Pascal Boniface is the director of the /Institut
de Relations Internationales et Stratégiques/
(IRIS) in Paris, a think tank linked to the
Socialist Party. In April 2001, he wrote a note
for PS general secretary François Hollande
urging the party to overcome its fear of taking a
clear position on Palestine. As a professor, he
was witness to students' growing sympathy for the
Palestinians and outrage at their treatment. To
the party's fears of "losing the Jewish vote",
Boniface replied that making policy according to
the wishes of a "community" constituency was not
only unprincipled, but in the long run dangerous.
The conspicuous influence of the organized Jewish
community on policy, he warned, could only
inspire the rise of an opposing lobby based in
the much larger Muslim community. This threatened
to divide France along ethnic or religious
community lines, a prospect deeply dreaded by Socialists.
For having made this observation, Boniface became
the target of a campaign led by Jewish
commentators and organizations which came close
to destroying his career, even though he is a
stalwart defender of Israel and his views on the
Middle East conflict are quite moderate. However,
he is still there, and the upshot of the incident
may be that, in France as in the United States,
impatience is growing with the lobby even in
mainstream circles, and even in the Socialist
Party, which is traditionally Israel's strongest supporter.
*Human rights*
These days, nobody can defend Israel's actions in
the occupied territories of Palestine.
Distraction rather than defense is the pro-Israel
strategy. Attention is focused on the Iranian
"threat to Israel's existence" or else on Darfur,
where many more people are being killed. All
three leading French candidates have signed onto
the promise to "do something" about Darfur,
probably economic sanctions against Sudan. If the
younger generation is sensitive to the plight of
the Palestinians, it is also very sensitive to
human rights in general, and scornful of political realism.
Sarkozy did nothing to improve his chances with
his obsequious performance in Washington. His
handshake with George W. Bush is the favorite
illustration on the "anybody but Sarkozy" web
sites.
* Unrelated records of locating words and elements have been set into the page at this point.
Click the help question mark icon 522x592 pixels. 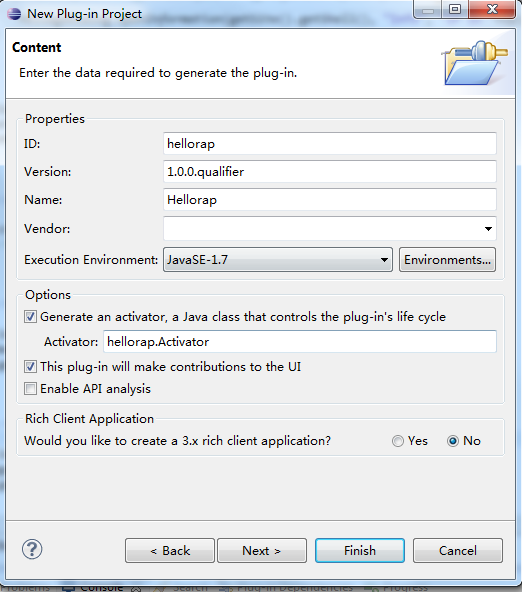pos(32,549)
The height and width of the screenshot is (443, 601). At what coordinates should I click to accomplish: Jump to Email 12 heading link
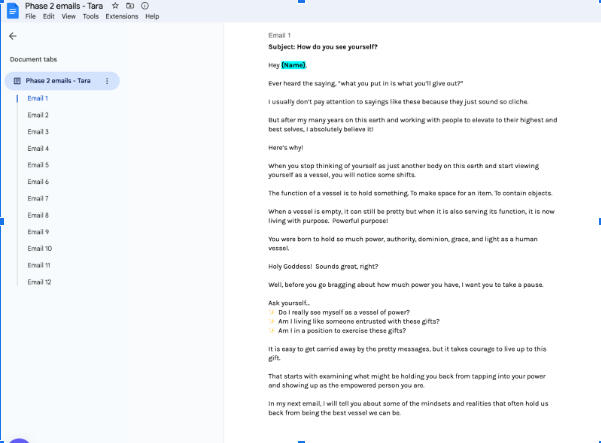click(40, 282)
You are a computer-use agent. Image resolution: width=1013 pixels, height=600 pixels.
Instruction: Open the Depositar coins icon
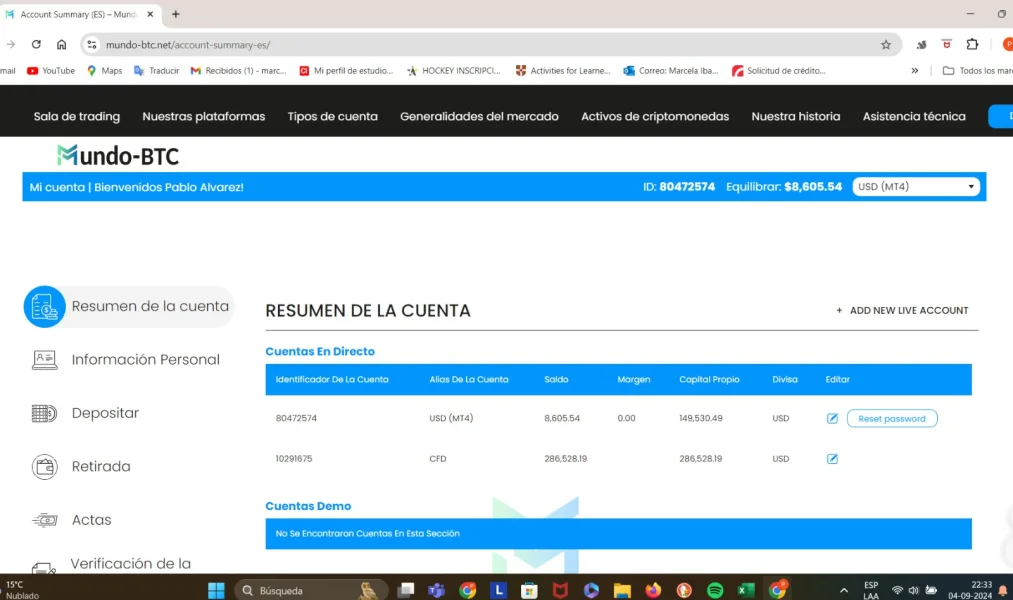pyautogui.click(x=44, y=412)
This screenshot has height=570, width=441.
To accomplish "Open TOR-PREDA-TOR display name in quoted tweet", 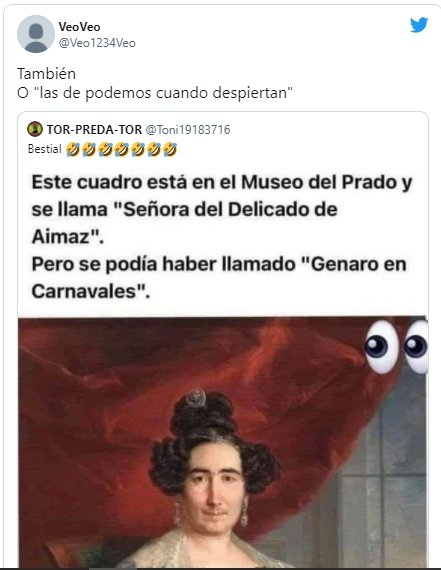I will pos(95,129).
If he should become president, the
right-wing candidate would certainly love to
fortify an alliance with George W. and the
neo-conservatives. But in all probability, they
won't be there much longer. Sarkozy will have
arrived too late. On the other hand, Ségolène
Royal paints a glowing picture of a future
presidential sisterhood with President Hillary
Clinton. It is not clear whether she has taken
the full measure of Hillary's dismal foreign policy outlook.